§ **Written request**: Copy the listing from the line with "Screen dimensions: 850x509" through the line with "will [x=438, y=631].", both included, reproducing every line in full, requests too. Scale only the click coordinates in the answers by 1.8, rounding each to the nearest whole number with halves rounded up, and give nothing else.

***** Provided data *****

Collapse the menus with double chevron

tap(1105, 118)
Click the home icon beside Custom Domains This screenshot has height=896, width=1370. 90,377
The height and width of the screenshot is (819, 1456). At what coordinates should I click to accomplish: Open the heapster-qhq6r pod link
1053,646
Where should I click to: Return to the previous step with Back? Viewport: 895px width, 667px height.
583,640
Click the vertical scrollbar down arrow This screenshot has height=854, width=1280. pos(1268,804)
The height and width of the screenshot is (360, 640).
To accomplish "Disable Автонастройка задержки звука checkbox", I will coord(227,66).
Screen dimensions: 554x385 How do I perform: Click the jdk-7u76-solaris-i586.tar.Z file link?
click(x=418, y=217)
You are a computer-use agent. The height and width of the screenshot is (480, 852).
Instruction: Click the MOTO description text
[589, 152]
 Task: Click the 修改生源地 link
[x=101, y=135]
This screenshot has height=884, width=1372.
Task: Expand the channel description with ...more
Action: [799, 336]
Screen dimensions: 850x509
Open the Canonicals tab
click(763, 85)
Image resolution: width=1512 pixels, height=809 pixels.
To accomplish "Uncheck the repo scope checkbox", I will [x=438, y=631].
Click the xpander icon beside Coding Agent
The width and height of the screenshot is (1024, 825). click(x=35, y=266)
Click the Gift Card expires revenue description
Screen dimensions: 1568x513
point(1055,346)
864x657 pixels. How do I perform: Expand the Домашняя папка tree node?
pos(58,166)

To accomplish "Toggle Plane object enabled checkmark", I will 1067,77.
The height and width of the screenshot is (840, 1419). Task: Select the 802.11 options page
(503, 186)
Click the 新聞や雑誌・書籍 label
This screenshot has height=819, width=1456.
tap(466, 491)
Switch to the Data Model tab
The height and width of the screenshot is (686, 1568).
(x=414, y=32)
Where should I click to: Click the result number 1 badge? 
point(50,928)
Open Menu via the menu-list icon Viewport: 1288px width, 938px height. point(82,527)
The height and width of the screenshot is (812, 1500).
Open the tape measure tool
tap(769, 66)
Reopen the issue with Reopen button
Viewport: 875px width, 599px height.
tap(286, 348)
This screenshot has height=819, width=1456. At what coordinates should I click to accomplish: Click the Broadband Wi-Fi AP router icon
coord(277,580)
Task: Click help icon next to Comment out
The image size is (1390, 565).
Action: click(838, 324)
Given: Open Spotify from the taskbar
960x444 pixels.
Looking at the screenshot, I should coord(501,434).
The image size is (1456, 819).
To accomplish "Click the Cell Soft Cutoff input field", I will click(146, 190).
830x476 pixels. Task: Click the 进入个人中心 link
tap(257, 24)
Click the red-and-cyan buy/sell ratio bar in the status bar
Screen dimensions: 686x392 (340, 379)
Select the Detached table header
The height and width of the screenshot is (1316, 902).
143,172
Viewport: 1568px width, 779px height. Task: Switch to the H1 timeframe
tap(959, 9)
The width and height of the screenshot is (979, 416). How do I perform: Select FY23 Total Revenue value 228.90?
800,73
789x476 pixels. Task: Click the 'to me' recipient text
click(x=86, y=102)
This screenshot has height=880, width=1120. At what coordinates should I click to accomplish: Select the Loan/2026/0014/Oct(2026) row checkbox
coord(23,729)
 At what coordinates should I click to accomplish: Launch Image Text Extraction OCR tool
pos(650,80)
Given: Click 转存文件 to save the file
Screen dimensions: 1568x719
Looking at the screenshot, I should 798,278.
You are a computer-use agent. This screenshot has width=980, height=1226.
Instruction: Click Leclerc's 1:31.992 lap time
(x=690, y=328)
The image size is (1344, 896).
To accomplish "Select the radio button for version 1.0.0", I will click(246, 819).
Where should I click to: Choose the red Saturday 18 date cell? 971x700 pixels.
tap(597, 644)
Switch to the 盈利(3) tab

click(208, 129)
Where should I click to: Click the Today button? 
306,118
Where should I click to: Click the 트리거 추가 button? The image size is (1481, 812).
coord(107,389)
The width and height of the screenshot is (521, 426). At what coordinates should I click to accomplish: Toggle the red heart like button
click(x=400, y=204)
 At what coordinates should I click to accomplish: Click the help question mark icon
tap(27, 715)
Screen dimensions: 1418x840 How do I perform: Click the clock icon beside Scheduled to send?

*****

§ **Task solution**:
Screen dimensions: 850x509
Open the Canonicals tab
click(1373, 153)
Image resolution: width=1512 pixels, height=809 pixels.
To accomplish "Uncheck the repo scope checkbox", I will [x=788, y=1136].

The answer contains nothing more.